The second-highest ranking Democrat in the Senate will chair a hearing Thursday to begin probing the rash of GOP-led voter ID laws being enacted in states nationwide.
Sen. Dick Durbin of Illinois will preside over the session, to be held by the Senate Judiciary Committee’s Constitution, civil rights and human rights subcommittee.
These new state laws — enacted in Wisconsin, Texas, Alabama and elsewhere under GOP governors — significantly reduce the number of early voting days, require voters to show restrictive forms of photo identification before voting, and make it harder for volunteer organizations to register new voters.
Supporters of these laws argue that they will reduce the risk of voter fraud. The overwhelming evidence, however, indicates that voter impersonation fraud is virtually non-existent and that these new laws will make it harder for hundreds of thousands of elderly, disabled, minority, young, rural, and low income Americans to exercise their right to vote.

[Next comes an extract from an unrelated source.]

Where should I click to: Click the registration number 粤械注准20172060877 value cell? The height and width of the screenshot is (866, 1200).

By targeting aspects like early voting, the laws restrict those means which President Obama and his campaign used to power his victory in 2008.
“Disenfranchising those who can least afford it while securing tax breaks for the very wealthy and for corporations speaks ill for the right-wing agenda being pushed by Republican leaders in Congress and the state capitols,” says Leo Gerard, president of the United Steelworkers (USW) union, which opposes the restrictive voter laws. “They’ve trying to take away our right to organize and bargain collectively while shipping millions of our jobs to China, while sticking us with more costs.”

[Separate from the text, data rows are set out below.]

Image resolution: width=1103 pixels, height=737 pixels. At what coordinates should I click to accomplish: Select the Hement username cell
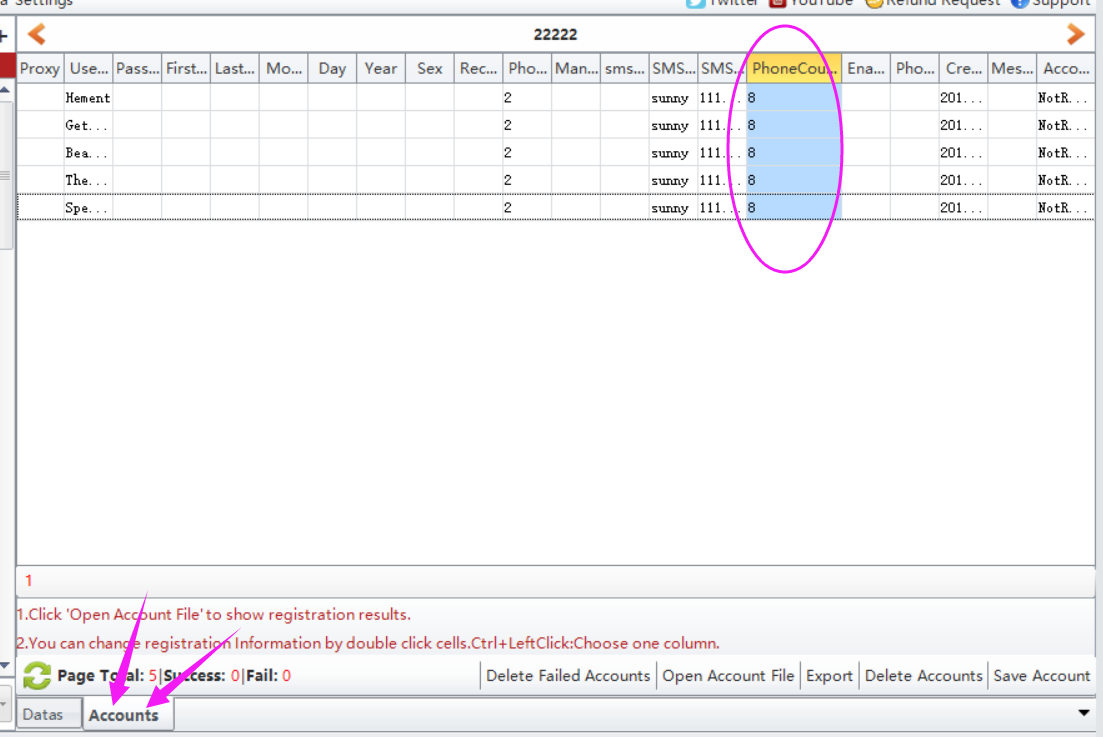[x=88, y=98]
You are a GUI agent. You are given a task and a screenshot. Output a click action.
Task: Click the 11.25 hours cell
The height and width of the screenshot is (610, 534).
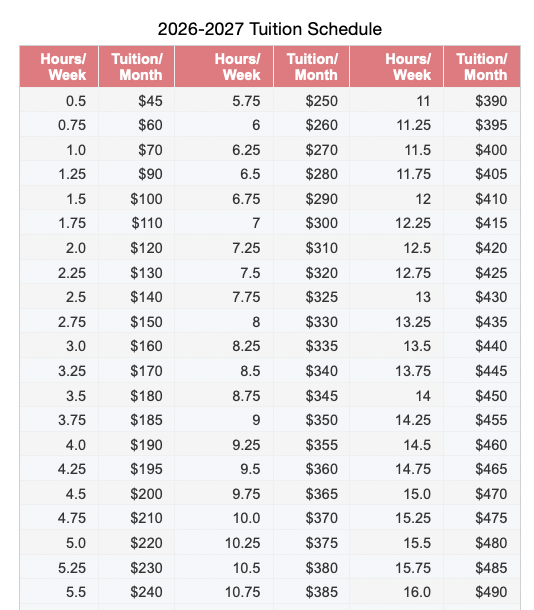pyautogui.click(x=396, y=125)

“While many Americans have been squeezed us out of our homes and into foreclosure, it’s disgusting now to see them now attacking the very right Americans hold most sacred –- the right to vote,” Gerard adds.
USW International Vice President Fred Redmond says the union will mobilize workers across the country to ensure that eligible voters have access to the polls and that their vote counts.
“Americans will not abide such obviously politically motivated attacks on basic human rights and freedoms essential for the survival of our democracy,” Redmond says. “We should be focusing on how to get more people to the polls instead of fewer.”
“The problem has never been that too many people vote,” he adds, “so it is my hope that the facts and evidence brought to light at the hearing show how damaging these new requirements will be, especially for many of those whose interests are already under-represented at the local, state and federal levels.”
Scott Nance is the editor and publisher of the news site The Washington Current. He has covered Congress and the federal government for more than a decade.